In 1970, the population of the world was 3.7 billion. Today, in the space of forty-two years, it has almost doubled to over 7 billion. In the two minutes it takes to read this article, another 300 people will have been added to the total.
Animals haven’t done so well. The London Zoological Society reports that almost a third of the world’s species have gone extinct in recent years. Researchers tracking 4000 species from 1970 to 2005 found that 25% of the land animals disappeared in that interval, 25% of the marine organisms, and 29% of those adapted to fresh water. Goodbye Golden Toad. Farewell Eastern Cougar.
Compared to 1970, New England is two degrees warmer than it used to be. According to the USDA’s temperature guides, winter lows are typically four degrees higher than they were back in the year the Beatles broke up. That might not sound so dire to Yankee farmers, but if you’re a polar bear, global warming is a bummer. The arctic ice cap, roughly the size of the continently United States, has annually been losing the equivalent of Massachusetts and Connecticut combined since the late 1970’s.

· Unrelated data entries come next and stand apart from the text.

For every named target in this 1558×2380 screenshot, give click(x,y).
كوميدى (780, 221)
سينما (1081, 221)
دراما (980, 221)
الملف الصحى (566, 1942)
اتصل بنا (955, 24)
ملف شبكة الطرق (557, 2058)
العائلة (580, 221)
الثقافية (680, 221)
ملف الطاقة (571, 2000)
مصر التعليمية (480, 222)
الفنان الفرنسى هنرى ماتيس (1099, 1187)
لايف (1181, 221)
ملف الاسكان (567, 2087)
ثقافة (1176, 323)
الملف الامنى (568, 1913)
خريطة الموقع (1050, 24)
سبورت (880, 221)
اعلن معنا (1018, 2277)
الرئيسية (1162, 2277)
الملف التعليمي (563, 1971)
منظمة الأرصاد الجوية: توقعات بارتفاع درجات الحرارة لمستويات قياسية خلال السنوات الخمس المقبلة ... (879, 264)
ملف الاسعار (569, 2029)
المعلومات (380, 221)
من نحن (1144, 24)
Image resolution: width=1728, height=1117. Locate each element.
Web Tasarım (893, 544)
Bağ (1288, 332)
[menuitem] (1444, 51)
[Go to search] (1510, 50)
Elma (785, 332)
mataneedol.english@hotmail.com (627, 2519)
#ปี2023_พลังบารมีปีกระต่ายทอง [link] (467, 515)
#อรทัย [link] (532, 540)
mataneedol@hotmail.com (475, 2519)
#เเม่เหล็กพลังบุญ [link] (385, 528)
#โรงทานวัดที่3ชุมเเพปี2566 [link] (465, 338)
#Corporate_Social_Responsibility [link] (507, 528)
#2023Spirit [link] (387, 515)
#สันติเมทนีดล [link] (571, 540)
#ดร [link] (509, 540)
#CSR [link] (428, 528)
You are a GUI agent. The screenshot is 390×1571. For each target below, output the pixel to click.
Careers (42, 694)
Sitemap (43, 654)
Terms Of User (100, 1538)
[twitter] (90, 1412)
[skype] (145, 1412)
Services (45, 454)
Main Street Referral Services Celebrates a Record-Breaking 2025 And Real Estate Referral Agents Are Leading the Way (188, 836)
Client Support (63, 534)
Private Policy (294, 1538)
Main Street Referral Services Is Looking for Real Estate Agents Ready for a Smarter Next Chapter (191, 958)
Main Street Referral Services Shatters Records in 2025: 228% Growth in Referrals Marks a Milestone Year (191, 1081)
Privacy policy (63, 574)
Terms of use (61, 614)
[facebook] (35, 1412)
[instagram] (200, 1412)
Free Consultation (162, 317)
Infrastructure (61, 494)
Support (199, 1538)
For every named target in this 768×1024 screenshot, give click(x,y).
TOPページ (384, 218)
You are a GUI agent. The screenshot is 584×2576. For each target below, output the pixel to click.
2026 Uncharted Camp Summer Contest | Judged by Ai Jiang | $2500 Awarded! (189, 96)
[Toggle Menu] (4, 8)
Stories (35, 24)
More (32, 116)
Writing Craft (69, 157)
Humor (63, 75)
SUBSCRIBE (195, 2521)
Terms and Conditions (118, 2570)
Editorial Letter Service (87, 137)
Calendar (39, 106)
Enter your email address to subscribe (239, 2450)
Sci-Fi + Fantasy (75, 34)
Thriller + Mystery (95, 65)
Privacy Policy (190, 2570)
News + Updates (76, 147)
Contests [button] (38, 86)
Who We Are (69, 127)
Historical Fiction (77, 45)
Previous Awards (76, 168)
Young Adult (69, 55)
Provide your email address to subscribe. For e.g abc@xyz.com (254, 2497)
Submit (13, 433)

Since 1970, the Amazon rainforest has lost 745,289 square kilometers of tree cover, an area larger than the state of Texas (with most of that land clear cut to graze cattle). In the same span, glaciers in the Andes have shed about 20% of their volume (devastating not only for the environment but for the people who depend on the annual runoff for drinking and irrigation).
Meanwhile, the average size of a new home constructed in the United States has jumped to 2900 square feet, compared to just 1400 square feet back in 1970. Despite a considerable increase in hot air produced by politicians over the last four decades, it has not been enough to compensate for the BTU’s needed to heat the additional space.
Unfortunately, many of our leaders are still living in the era of “Happy Days.” Few have been honest in facing up to the reality that human beings are pushing beyond the carrying capacity of the planet. Pay attention. How many elected representatives of either party this coming Earth Day will speak of climate change or the need for contraception and family planning? How many will ask us to alter our lifestyles or diets or to hang out the clothes instead of running the dryer? How many will propose a hefty tax on fossil fuels to encourage innovation and conservation? How many instead will make promises of endless economic expansion, “clean coal,” and ever higher standards of living?
Earth Day, then, was a moment for crunchy granola and batik. Earth Day now is a time for candor and courage. Four decades have elapsed, and despite local success stories—a river restored or a dam removed--things have not improved. The world is in peril. There is still time—barely—to save the planet. But there is no longer an instant to waste.